Sure enough, organic berries and corn had significantly more flavonoids than those grown by conventional methods. And a third method -- called sustainable farming -- yielded even higher flavonoid levels. Sustainable farming is sort of a cross between organic and conventional farming. Like conventional farming, sustainably farmed crops are treated with synthetic fertilizers. But pesticides are used sparingly.

"We were really surprised by the difference between organic and sustainably grown foods," Mitchell tells WebMD. "It could be that the sustainably grown fruits and vegetables had pest pressure, because there were not chemical pesticides used while the plants were in the field. However, they'd had synthetic fertilizer added. What we think is that those plants had a reason to make flavonoids. But the fertilizer gave them more of the building blocks for making them."

This theory sounds good to agronomy professor Charles A. Francis, PhD, University of Nebraska, Lincoln.

"I think Dr. Mitchell's theory makes sense," Francis tells WebMD. "A number of us in the field are intrigued by these ideas.
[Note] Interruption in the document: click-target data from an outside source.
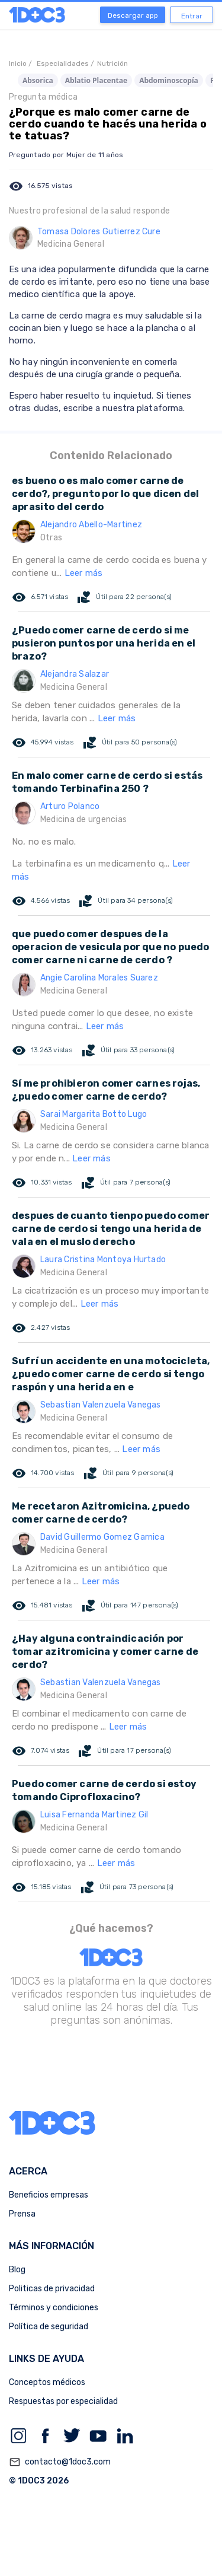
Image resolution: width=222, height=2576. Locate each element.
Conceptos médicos (47, 2382)
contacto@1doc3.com (60, 2462)
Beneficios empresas (48, 2195)
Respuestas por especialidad (63, 2401)
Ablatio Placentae (96, 80)
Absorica (37, 80)
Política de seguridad (48, 2327)
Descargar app (133, 15)
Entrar (191, 16)
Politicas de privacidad (52, 2289)
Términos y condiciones (53, 2308)
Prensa (22, 2214)
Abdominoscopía (168, 80)
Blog (17, 2270)
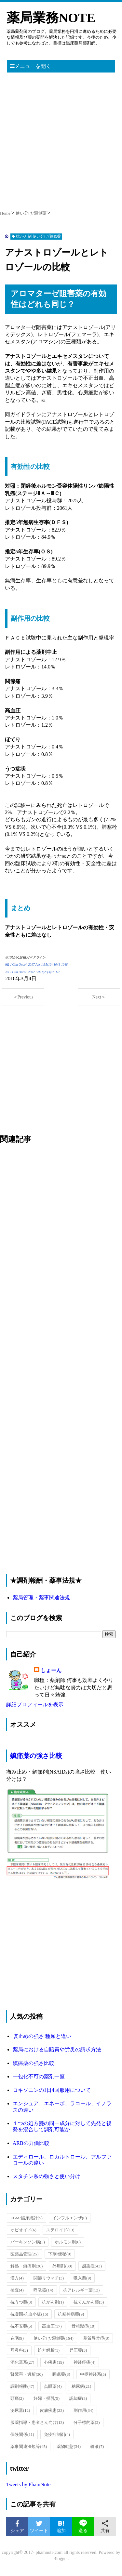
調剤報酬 (22, 2386)
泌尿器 (20, 2410)
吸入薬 (82, 2278)
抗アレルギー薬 (81, 2290)
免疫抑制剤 (57, 2434)
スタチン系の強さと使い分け (46, 2176)
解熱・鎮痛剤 (26, 2266)
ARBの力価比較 (31, 2143)
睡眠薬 (61, 2374)
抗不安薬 (21, 2326)
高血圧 (52, 2326)
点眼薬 (52, 2386)
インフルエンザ (69, 2217)
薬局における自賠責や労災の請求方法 (57, 2049)
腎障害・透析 (26, 2374)
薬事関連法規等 (28, 2446)
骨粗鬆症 (84, 2326)
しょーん (51, 1670)
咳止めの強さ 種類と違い (42, 2036)
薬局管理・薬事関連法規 (41, 1597)
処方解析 (49, 2350)
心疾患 (54, 2362)
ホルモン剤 (68, 2241)
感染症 (92, 2266)
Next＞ (98, 997)
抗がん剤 (53, 2302)
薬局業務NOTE (51, 17)
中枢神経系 (93, 2374)
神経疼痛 (84, 2362)
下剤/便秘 (59, 2254)
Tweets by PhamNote (28, 2484)
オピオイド (23, 2229)
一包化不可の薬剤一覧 (39, 2076)
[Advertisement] (61, 139)
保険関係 (22, 2434)
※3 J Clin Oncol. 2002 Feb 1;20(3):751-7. (33, 972)
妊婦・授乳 (47, 2398)
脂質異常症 (96, 2338)
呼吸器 (43, 2290)
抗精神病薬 (71, 2314)
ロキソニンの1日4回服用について (52, 2090)
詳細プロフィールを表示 (34, 1704)
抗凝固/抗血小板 (29, 2314)
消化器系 (22, 2362)
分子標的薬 (87, 2422)
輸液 (97, 2446)
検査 (17, 2290)
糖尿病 (81, 2386)
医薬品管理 (24, 2254)
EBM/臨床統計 (26, 2217)
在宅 (17, 2338)
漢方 (17, 2278)
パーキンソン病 (27, 2241)
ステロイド (60, 2229)
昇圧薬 (78, 2350)
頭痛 (17, 2398)
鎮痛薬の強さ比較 (36, 1755)
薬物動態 (69, 2446)
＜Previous (23, 997)
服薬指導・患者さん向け (37, 2422)
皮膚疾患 (52, 2410)
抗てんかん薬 (89, 2302)
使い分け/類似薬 (54, 2338)
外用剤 (62, 2266)
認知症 (78, 2398)
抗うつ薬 (21, 2302)
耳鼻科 (19, 2350)
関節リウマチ (49, 2278)
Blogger (60, 2558)
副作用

The majority of those folks looking at different ways of farming would be more concerned about pesticides than fertilizers. We worry about residues from pesticides -- these chemicals are much less natural than fertilizers, although we certainly look at cover crops and compost and manure as better long-term approaches."

However, it's not at all clear that organic foods are much better for you than other fruits and vegetables. Carl J. Rosen, PhD, interim head of horticultural science at the University of Minnesota, St. Paul, agrees with Francis that nutritional value isn't the main reason many people find organic foods attractive.

"I think it is to some degree naive to think organic foods are more nutritious," Rosen tells WebMD. "Still, one might buy organic foods for lots of reasons. One is pesticide residue. As for nutritional quality, a lot of the produce that is sold in the supermarket is grown hydroponically -- that means with no organic matter. If you compare the nutritional quality of a tomato grown hydroponically to one grown organically, there likely would be some differences, but you couldn't say one is healthier than the other."

Nevertheless, Mitchell says the findings have changed the way she eats.

"Yes, it changed my habits," she says. "I went into this because we do a lot of work on flavonoids. I am not a farmer. When we got the results we did, I was surprised. I have started buying organic everything. If nothing else, it did convince me."

Mitchell's findings appear in the Feb. 26 issue of the Journal of Agricultural and Food Chemistry. Though the bulk of the research was funded by the University of California, Davis, some funding -- largely in the form of donated fruits and vegetables -- came from Oregon Freeze-Dry Inc. and Stahlbush Island Farms Inc., producers and/or growers of organic and sustainably farmed foods.

SOURCES: Journal of Agricultural and Food Chemistry, Feb. 26, 2003. Alyson E. Mitchell, PhD, food scientist, University of California, Davis. Charles A. Francis, PhD, professor of agronomy, University of Nebraska, Lincoln. Carl J. Rosen, PhD, interim head of horticultural science, University of Minnesota, St. Paul.